▶ [Source passage]:
=-=-=

Petrol on Wednesday averaged 118.91p a litre, up from almost 4p in a month; diesel now costs 122.22p a litre, up 7p over the same period,the AA Fuel Price Report found.
That rise comes as Government statistics show car travel is around 55% of lower than pre-lockdown levels - with road transport in total was down 37%.
AA fuel price spokesman Luke Bosdet said: “With people driving fewer miles and going to fuel stations less frequently, some will have seen pump prices jump 4p a litre between visits.
"This will come as a shock."
Who's to blame
The AA said the rise comes following a $5 to $6-a-barrel jump in the price of oil and, with petrol stations wasting little time in passing on the increase.
But that's not enough to cover the size of the rise at the pumps in the past four weeks.
Generally, a $2 change in the price of oil produces a 1p change at the pump, suggesting petrol stations are adding a little extra on top as a "lockdown bonus".
When comparing pump prices across the UK – the most rural parts of the country have petrol averaging 5p a litre less than the most populated areas.
What you can do about it
Figures from the AA show you can now run a small electric car almost as cheaply as a petrol one.
And for people living in cities, who might also have to deal with congestion and other charges, the switch is now a ‘no-brainer’ on the cost front.
Lower fuel costs cut at least £1 off the daily cost of a 15-mile round-trip commute, and possibly much more for city drivers spending time in rush-hour traffic where the fossil-fuel car’s fuel consumption shoots up but the electric car’s is unaffected.
“Electric vehicles, offering cheaper, consistent and predictable fuel costs, are now offering a viable alternative," Bosdet said.
"For hundreds of thousands of city drivers facing more daily congestion and city access charges this year, an electric car can work out cheaper than a petrol or diesel one.
"This will jolt the fuel trade as their customers switch.”

=-=-=

▶ [Dataset content]:
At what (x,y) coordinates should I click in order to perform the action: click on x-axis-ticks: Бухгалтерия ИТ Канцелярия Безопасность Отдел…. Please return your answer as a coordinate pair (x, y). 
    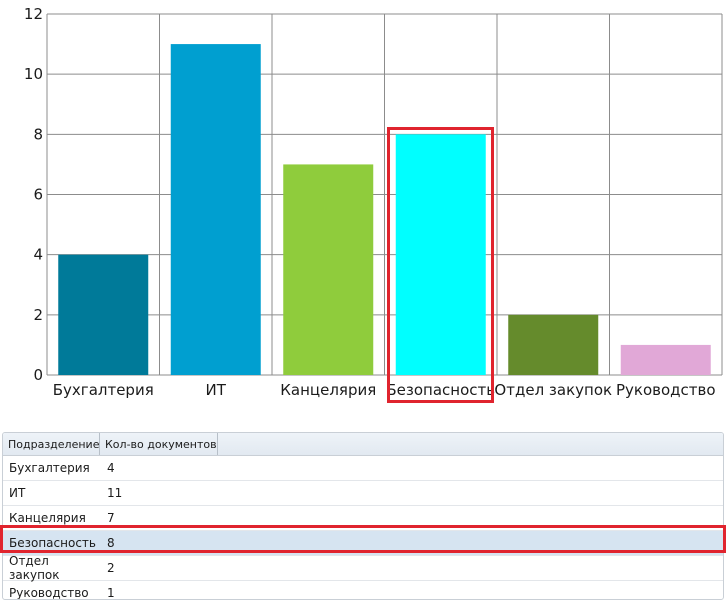
    Looking at the image, I should click on (384, 390).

=-=-=

▶ [Activity list]:
A – Can you reproduce the fuel price article word for word, starting with "AA fuel price spokesman" and going on through "past four weeks."?
B – Does the fuel price article agree with each statement: (i) diesel costs 122.22p a litre, (ii) petrol in the most rural parts of the country is more expensive than in the most populated areas, (iii) a $2 change in the price of oil generally produces a 1p change at the pump? Answer yes or no for each and quote the article's deciding words.
You won't need the material for any of this.

▶ [Answers provided]:
A –
AA fuel price spokesman Luke Bosdet said: “With people driving fewer miles and going to fuel stations less frequently, some will have seen pump prices jump 4p a litre between visits.
"This will come as a shock."
Who's to blame
The AA said the rise comes following a $5 to $6-a-barrel jump in the price of oil and, with petrol stations wasting little time in passing on the increase.
But that's not enough to cover the size of the rise at the pumps in the past four weeks.

B –
(i) Yes: "diesel now costs 122.22p a litre"
(ii) No: "the most rural parts of the country have petrol averaging 5p a litre less than the most populated areas"
(iii) Yes: "Generally, a $2 change in the price of oil produces a 1p change at the pump"